Why do people feel lost? Because the hallmarks of this era—joblessness and underemployment for young people, student debt, credit card debt—defer the decisions that require individual choice. There’s no ownership. You just…drift until you hit a Purpose.

This has its moments. The wild popularity of Teach for America is a good thing, for instance. That’s a Purpose. Mission trips, social enterprise, volunteerism—these are good things. There is a lot of good being done because people are so hungry for human connection and purpose.

But pareto improvements are rare. There are downsides to this generational eagerness to be subsumed into a moving community, especially when social media and mobile technology allow it to warp quickly.

The Trayvon Martin case has the potential to get uglier. And the reverberations could accentuate tensions that already exist. Last summer, Walter Russell Mead talked at length about the flash mob, and racial tensions in the country:

Should this phenomenon grow and should the media continue to downplay both the extent and the racial nature of the violence, look for a deep and angry response.  Many American whites are young, angry, poorly educated and male.  So are many Spanish speaking immigrants.  These guys also know how to organize a mob on Facebook. […]

The races are very far apart today; many whites believe that by electing a Black president the country has demonstrated its commitment to post racial politics and they expect Blacks to stop complaining about the past and start thriving in the glorious, racism-free paradise of America today.  Many whites look at this Black success, and they think it is time to take down the affirmative action scaffolding that assisted the Black rise.  Why, they ask, should the children of presidents and cabinet officers — to say nothing of celebrity offspring — benefit from racial preference in hiring and admissions?

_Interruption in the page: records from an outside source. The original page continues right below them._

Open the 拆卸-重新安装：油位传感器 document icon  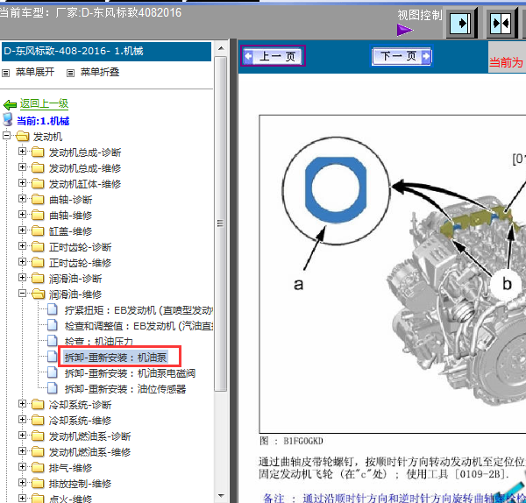(52, 388)
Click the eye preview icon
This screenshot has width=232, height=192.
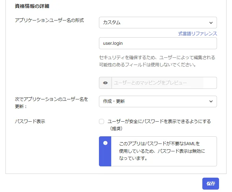(x=105, y=83)
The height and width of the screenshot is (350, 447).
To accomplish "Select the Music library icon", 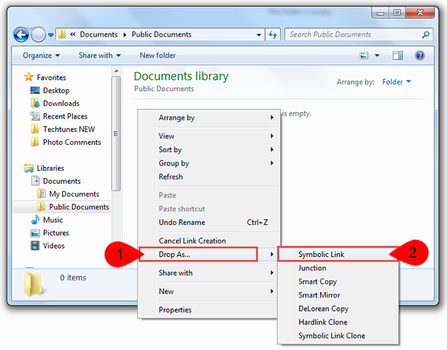I will pyautogui.click(x=36, y=220).
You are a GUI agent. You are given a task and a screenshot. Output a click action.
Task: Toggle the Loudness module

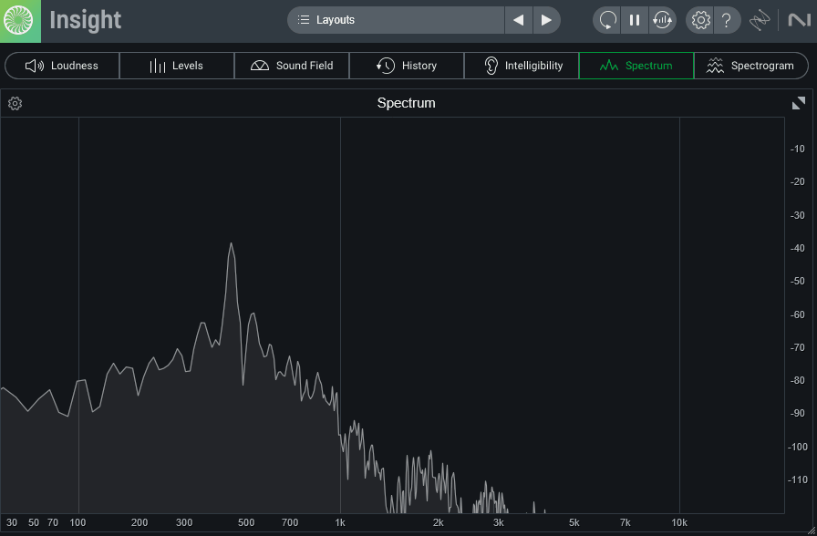(62, 66)
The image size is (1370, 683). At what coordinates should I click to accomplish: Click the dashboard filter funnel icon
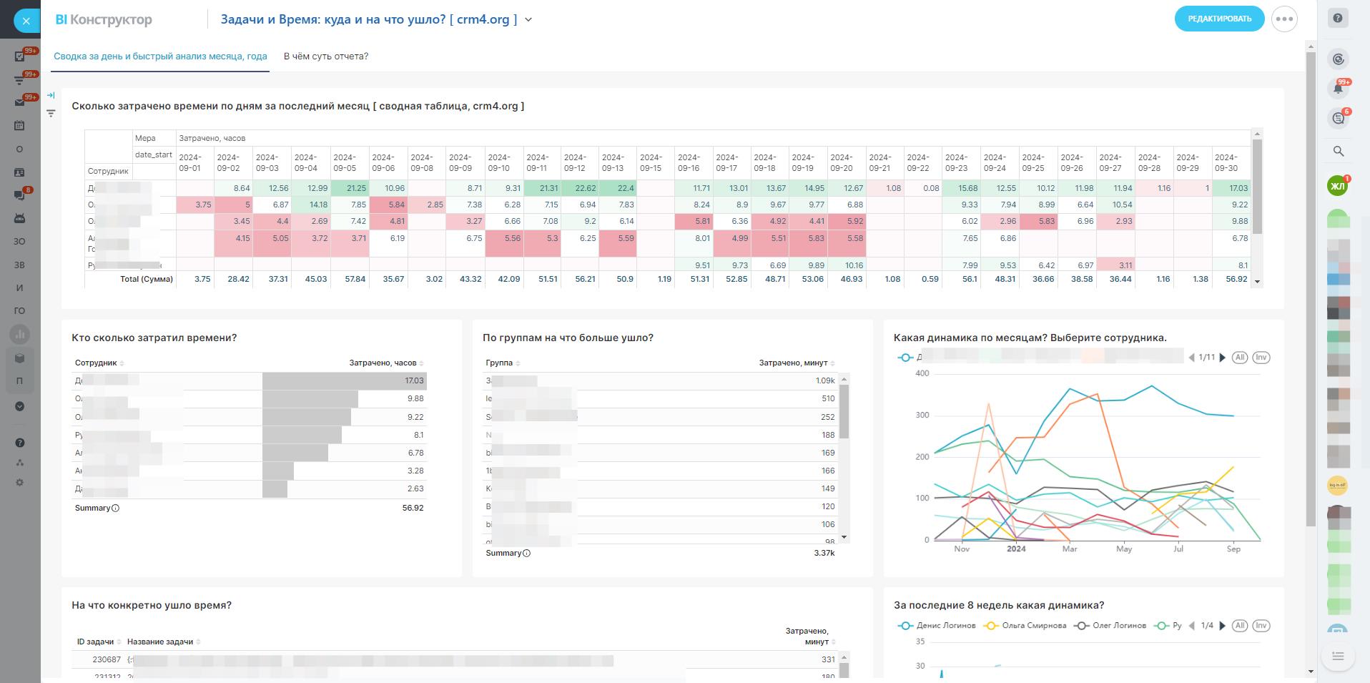(51, 113)
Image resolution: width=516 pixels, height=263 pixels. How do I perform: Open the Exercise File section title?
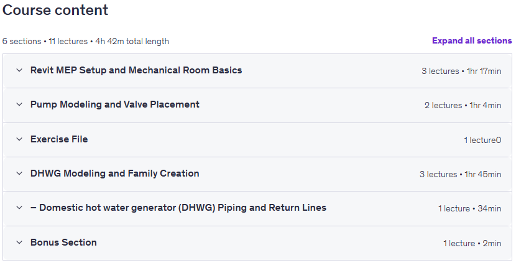click(x=59, y=139)
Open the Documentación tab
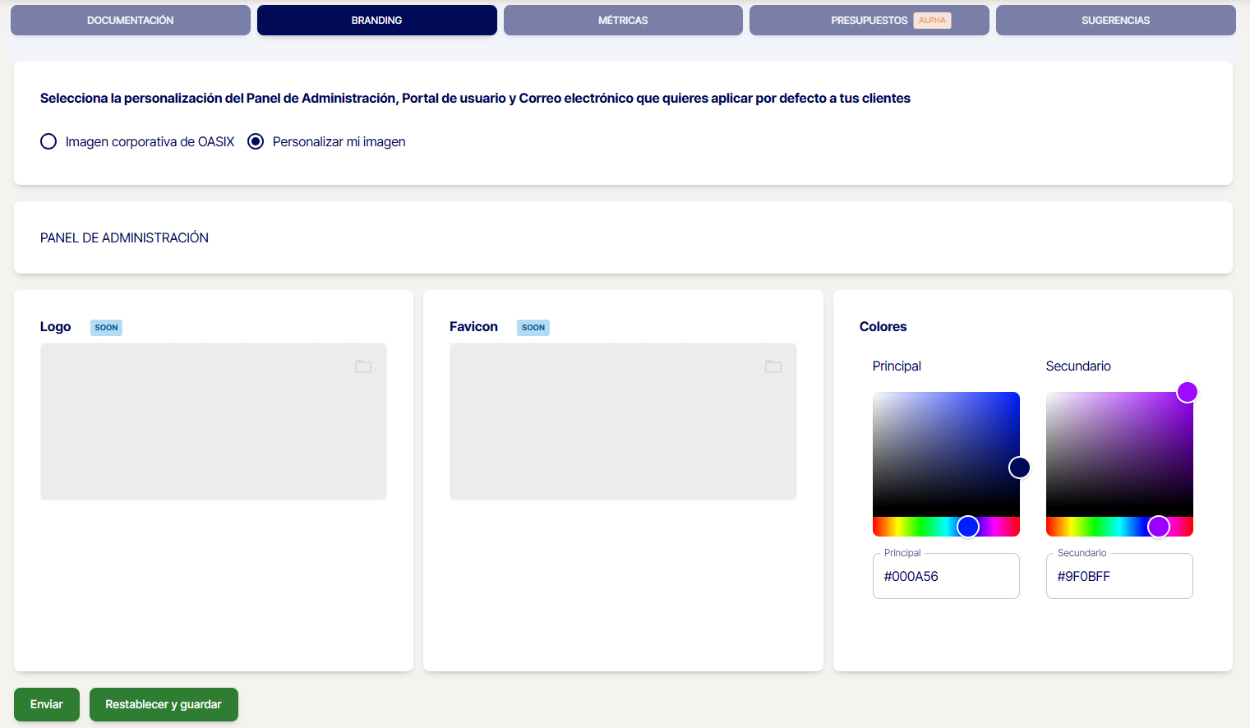 130,21
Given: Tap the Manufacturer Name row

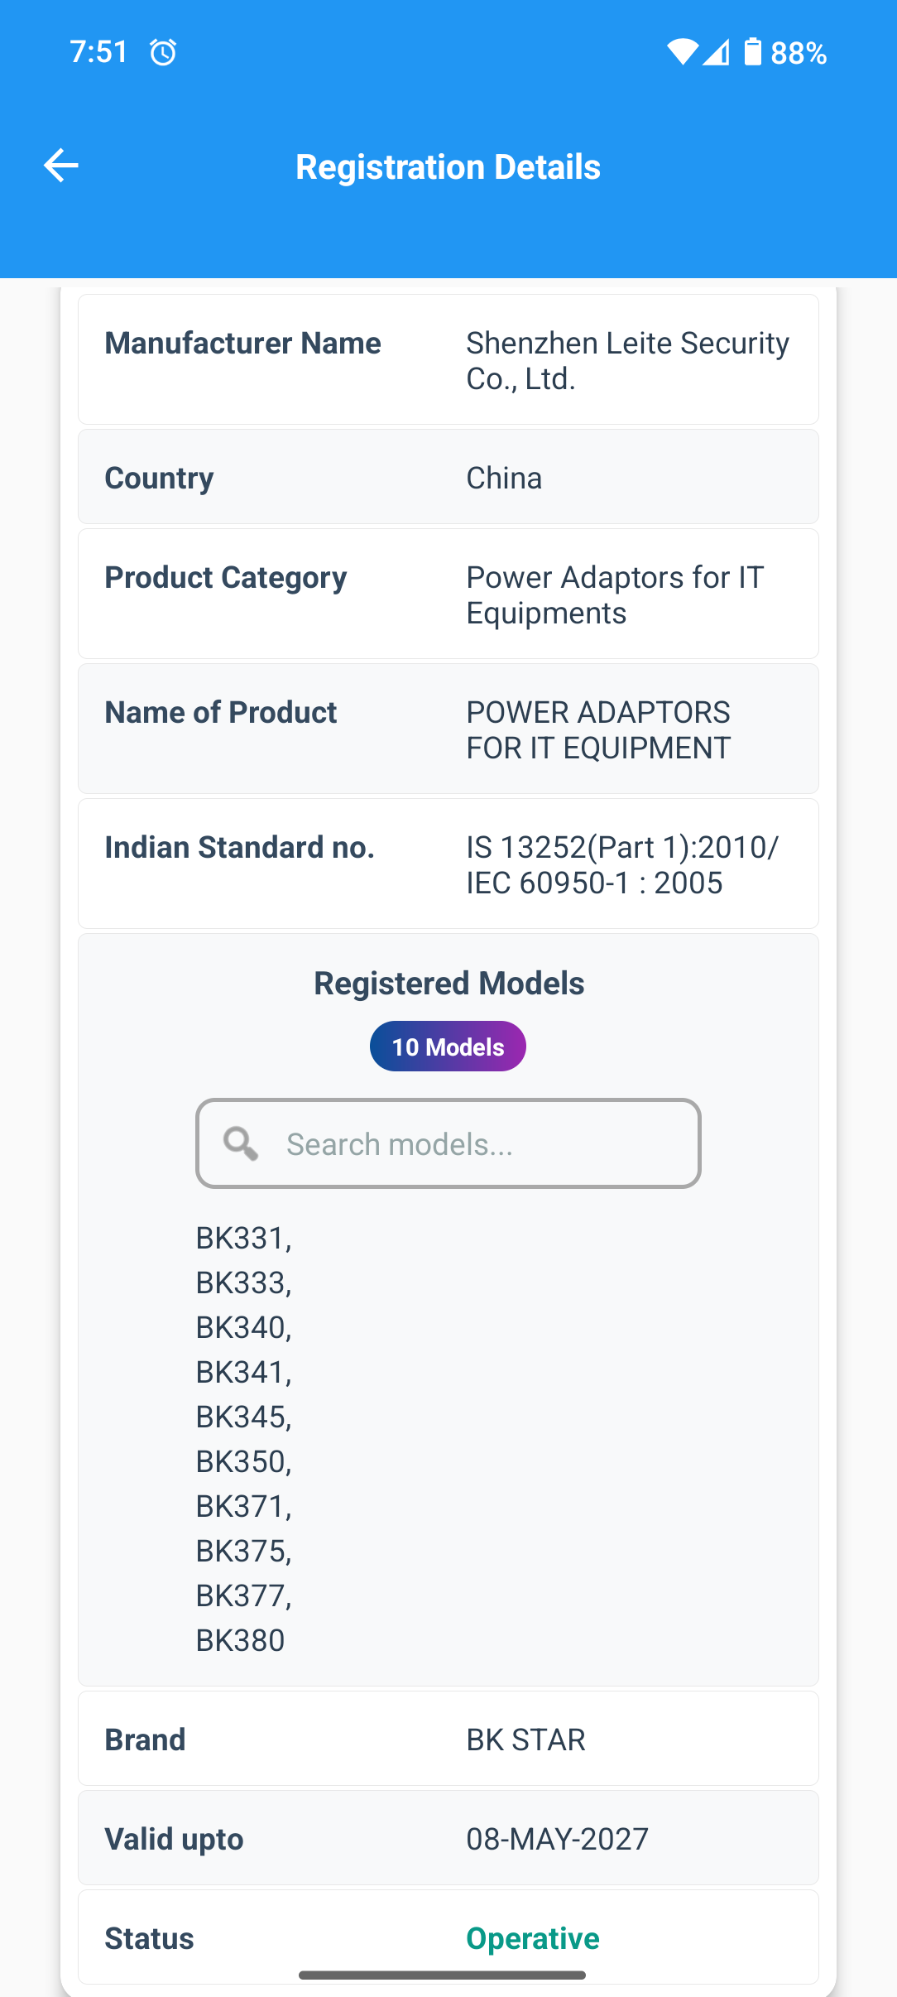Looking at the screenshot, I should [x=448, y=360].
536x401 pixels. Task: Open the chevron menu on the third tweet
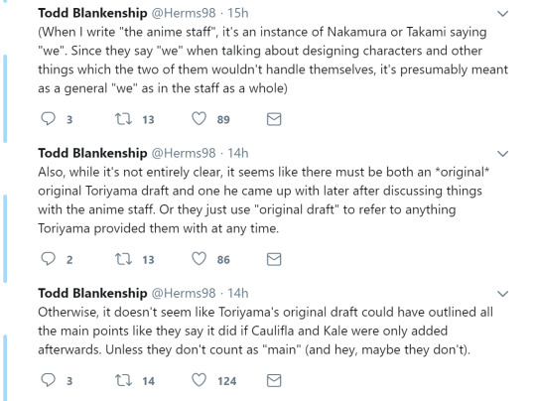click(502, 294)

For Blacks, especially those who haven’t made it into the elite, unemployment and the staggering losses in Black wealth during the Great Recession are far more consequential than the success of the Black upper crust.  Much of White America thinks it has done all anyone could reasonably expect by opening the White House doors to a Black politician; much of Black America thinks little has changed.  Many whites think Blacks have effectively used politics to win themselves jobs and preferences; many Blacks think that Black poverty in the age of Obama reveals how pitiful the results of political action really are.

I can’t speak to most of that, but: Those comments seem more relevant than ever, perhaps because the Martin-Zimmerman case and all that surrounds it has clarified something that already existed.

Things can get away from you in a social media era, though, and we are not all so careful with words. When you take the one-in-four youth unemployment and douse it in hot weather and $5 gas, then introduce the variable of off-handed comments amplified by Twitter, Facebook, and text messages—you have the right conditions for a big hurricane season this summer. It doesn’t have to be racial tensions. It could be lay-offs, for example. Or it could just be stupidity. Look what students at UK did to Lexington after the basketball game; that was after a good thing.

The problem is this: The technology allows things to blow up fast. This can be good (the Million Hoodie March to bring attention to the Martin case), or it can be bad (the London riots). I didn’t link it up, but Mead’s essay colored my 9/11-adjacent post last fall:

But maybe I’m engaging in the game of optimism and renewed expectations. […]

Or perhaps the true abyss is this: the flash mob.

The culmination of this would be the London riots, in Philadelphia or Chicago or Atlanta. A combustion of people warping and twisting that impulse for cohesion and purpose, people who just want to watch the society that failed them burn.

Is it in our future? I don’t think so. Then again, we’re special. We can be anything we want to be.